I knew that some of them had not had new posts for a while, but had kept them in the hope that one day the owner might take up blogging again.
But saddest of all were the ones that had been deleted or made “private”.
The problem with that is that all sorts of people make links to blog posts they find interesting. Deleting the blog, or making it inaccessible, is a bit like going to a library and snipping out a whole lot of the footnotes and bibliographical references in a lot of books. It’s a kind of vandalism. It’s actually worse, because it in effect removes the footnote from every copy of that book in the whole world, and indeed from every other book in which that book has been cited.
So even if you abandon your blog, and no longer want to write any more, try not to delete it. Of course if it is a “hosted blog” (something self-styled blog fundis recommend, but is generally a bad idea) you might no longer want to go on paying for the hosting, or you may die and your heirs may not want to go on paying. And of course a free hosting site may go belly-up, like Yahoo abandoning Geocities.

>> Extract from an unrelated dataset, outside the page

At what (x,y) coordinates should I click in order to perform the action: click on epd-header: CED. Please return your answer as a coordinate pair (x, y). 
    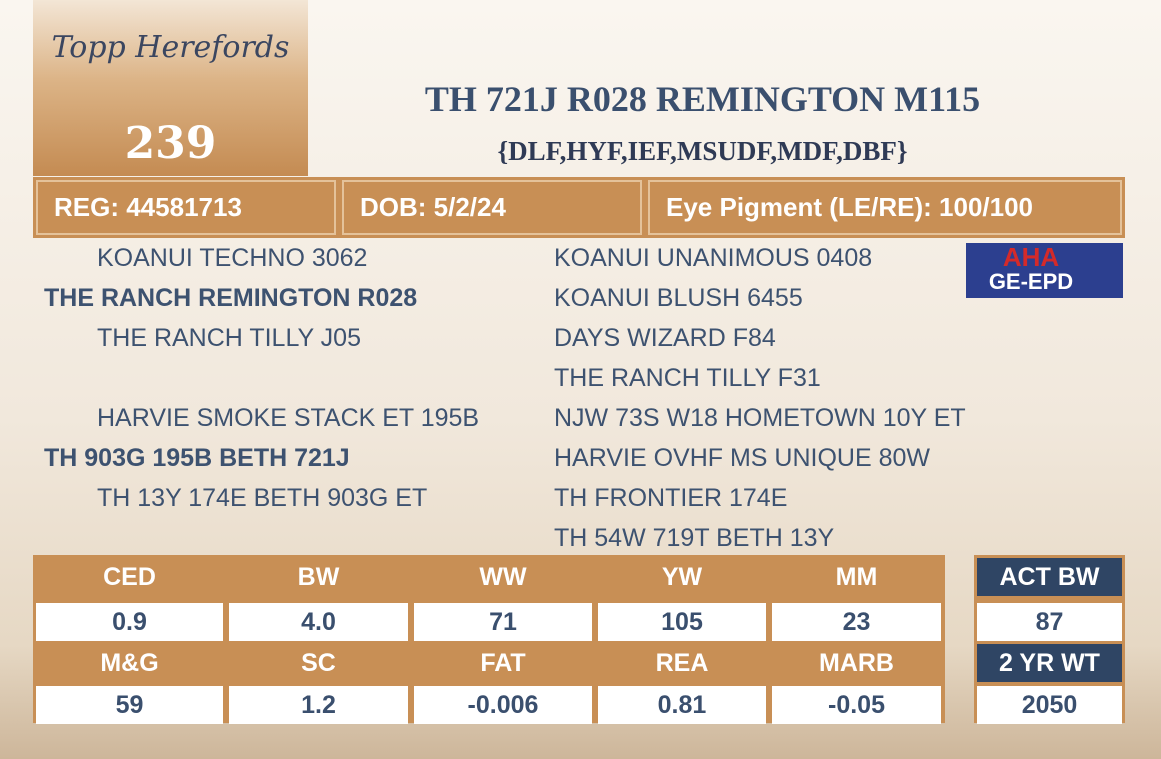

Fortunately some others came to the rescue for that, though of course lots of the original links were still broken.
One of the broken links I found offered me the domain name for $1575. Imagine paying that for a “premium” domain name like “orthodoxywithapurpose.com”! I wonder how much they paid for it originally before abandoning it?
But it’s all a form of Internet entropy, and makes me wonder what will happen when there are more broken links than working links on the Internet.